The red carnation would actually not have been a problem, as the doorway in which we must loiter is next to a florists, just closing as we arrive.  Trying to avoid the chilly drizzle that has been falling since our plane touched down, we watch the shopkeeper clear the pavement of unsold Valentine’s tributes.  Some intriguingly heart-shaped cacti immediately transfix my small daughter and bemuse me.  What kind of message would it send to your beloved to give her a plant that lives in the most inhospitable conditions, withstanding freezing nights and scorching days that would cause most other plants to shrivel and die?  I suppose it could be taken to indicate inextinguishable love, but I, for one, would rather have a nice bunch of roses any day.

The hotel turns out to be an ancient, vast second-floor apartment with six rooms leading off a common hallway.  At the far end is a lobby from which hang two bathrooms, a dining room, a lounge, a sitting room backing onto vast windows, a kitchen and a large terrace.  The layout, allowing the residents to spy legitimately on their neighbours’ comings and goings, reminds me very much of the room rented by Sally Bowles in Cabaret (my favourite film of all time, so the association for me is a good one).  Instead of being filled with dark and heavy Germanic furniture, it is equipped entirely from Ikea.

The plumbing is equally low budget and the toilets require careful handling.   A certain rite of passage is experienced by all new residents, who discover that in order to flush, you must turn on the tap beside the cistern to replenish its water tank.  Otherwise, the cistern remains empty and no amount of energetic button-pressing will make it work.  By day two of our stay, there is an unspoken agreement by all tenants to leave the cover off the cisterns so that the empty tank acts as a reminder of the required routine. However, we are so tired from our journey and so pleased to be in Barcelona that our spirits remain high.  We settle down for a good night’s sleep.

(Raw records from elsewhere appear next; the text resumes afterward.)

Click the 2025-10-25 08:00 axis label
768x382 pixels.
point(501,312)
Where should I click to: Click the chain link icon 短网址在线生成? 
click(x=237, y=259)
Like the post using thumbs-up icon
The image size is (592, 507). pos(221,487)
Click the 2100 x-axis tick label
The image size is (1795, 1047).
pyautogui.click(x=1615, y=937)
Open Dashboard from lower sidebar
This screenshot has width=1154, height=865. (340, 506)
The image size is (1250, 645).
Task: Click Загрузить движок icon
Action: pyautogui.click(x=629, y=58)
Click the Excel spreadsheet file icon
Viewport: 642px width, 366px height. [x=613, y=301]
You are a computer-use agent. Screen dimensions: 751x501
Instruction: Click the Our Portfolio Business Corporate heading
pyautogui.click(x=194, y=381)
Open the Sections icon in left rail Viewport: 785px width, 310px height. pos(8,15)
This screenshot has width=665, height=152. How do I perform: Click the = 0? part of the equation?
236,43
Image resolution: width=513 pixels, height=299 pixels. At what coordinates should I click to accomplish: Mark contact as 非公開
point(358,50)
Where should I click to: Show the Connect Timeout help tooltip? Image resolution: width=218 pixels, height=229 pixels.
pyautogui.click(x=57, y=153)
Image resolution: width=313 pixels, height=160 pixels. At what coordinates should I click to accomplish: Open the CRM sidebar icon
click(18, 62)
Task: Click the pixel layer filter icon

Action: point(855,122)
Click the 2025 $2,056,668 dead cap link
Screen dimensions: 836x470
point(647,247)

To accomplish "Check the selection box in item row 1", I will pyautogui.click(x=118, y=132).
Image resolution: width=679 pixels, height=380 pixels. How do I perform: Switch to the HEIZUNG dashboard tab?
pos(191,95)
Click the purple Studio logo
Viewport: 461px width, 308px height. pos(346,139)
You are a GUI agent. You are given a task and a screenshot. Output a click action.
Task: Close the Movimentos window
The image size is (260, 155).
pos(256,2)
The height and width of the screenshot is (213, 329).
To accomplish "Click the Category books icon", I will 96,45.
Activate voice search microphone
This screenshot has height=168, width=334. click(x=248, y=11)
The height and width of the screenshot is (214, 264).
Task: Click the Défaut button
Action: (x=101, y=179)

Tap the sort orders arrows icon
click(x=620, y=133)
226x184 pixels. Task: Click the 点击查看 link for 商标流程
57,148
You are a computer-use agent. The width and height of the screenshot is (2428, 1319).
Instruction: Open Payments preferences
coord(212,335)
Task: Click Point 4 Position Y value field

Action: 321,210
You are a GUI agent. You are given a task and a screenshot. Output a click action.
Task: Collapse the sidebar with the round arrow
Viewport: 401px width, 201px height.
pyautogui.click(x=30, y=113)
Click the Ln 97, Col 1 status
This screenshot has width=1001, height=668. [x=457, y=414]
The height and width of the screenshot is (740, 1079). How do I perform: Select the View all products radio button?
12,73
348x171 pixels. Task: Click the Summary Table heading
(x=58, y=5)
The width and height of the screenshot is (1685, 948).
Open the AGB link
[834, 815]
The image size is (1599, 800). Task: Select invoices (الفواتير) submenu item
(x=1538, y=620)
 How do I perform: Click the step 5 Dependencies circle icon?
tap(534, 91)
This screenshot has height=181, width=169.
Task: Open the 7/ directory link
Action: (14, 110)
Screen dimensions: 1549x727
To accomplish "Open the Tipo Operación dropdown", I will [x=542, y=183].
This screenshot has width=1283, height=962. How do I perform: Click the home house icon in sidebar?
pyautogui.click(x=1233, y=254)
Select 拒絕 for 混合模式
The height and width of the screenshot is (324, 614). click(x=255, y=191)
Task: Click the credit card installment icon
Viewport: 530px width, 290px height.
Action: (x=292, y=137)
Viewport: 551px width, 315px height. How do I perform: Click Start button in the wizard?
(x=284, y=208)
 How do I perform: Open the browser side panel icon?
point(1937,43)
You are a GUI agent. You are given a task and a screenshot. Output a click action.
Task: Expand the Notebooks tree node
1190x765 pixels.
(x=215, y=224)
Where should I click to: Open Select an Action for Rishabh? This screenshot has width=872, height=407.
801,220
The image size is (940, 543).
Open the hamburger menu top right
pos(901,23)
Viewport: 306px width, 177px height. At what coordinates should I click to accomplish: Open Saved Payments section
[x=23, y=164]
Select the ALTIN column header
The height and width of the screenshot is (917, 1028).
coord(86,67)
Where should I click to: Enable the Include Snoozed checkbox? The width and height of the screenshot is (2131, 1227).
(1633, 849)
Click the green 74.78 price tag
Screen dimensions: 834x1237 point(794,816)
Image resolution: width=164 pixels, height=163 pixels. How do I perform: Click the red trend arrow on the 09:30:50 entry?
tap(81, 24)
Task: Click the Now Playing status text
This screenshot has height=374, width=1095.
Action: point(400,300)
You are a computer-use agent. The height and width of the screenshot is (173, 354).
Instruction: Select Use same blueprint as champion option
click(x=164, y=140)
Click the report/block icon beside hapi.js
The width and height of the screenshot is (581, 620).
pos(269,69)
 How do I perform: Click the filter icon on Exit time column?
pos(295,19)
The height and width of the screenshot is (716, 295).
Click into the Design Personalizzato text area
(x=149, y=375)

The subsequent cold morning delivers a new revelation about the flat, when we work out, simultaneously with the Dutch family in the six-bed room next door, that when we turn on the oil-filled radiator, the bedside lights go out.  We put on another layer of clothing and leave it to the inevitably multilingual Dutch father to harangue the landlord on his mobile. That evening, when we return after a rainy day’s sightseeing, the Dutch family are valiantly playing cards around the dining room table under which they have placed their room’s oil-filled radiator.  They’ve spread a blanket over the table to trap the heat around their legs.  A resourceful nation, the Dutch, but they do  not look very happy.

Later in the evening, a loose pipe disconnects itself from the toilet as I assist my small daughter, sending a fountain of water across the room and drenching the flat’s entire stock of toilet rolls.  I’m tempted to call in the Dutch contingent to fix the leak like the little boy who put his finger in the dyke to save his country, but I think they are not in the right frame of mind to be teased.  Next morning they cheer up considerably with the arrival of an electrician and a large pile of blankets.  Even better, the sun begins to shine.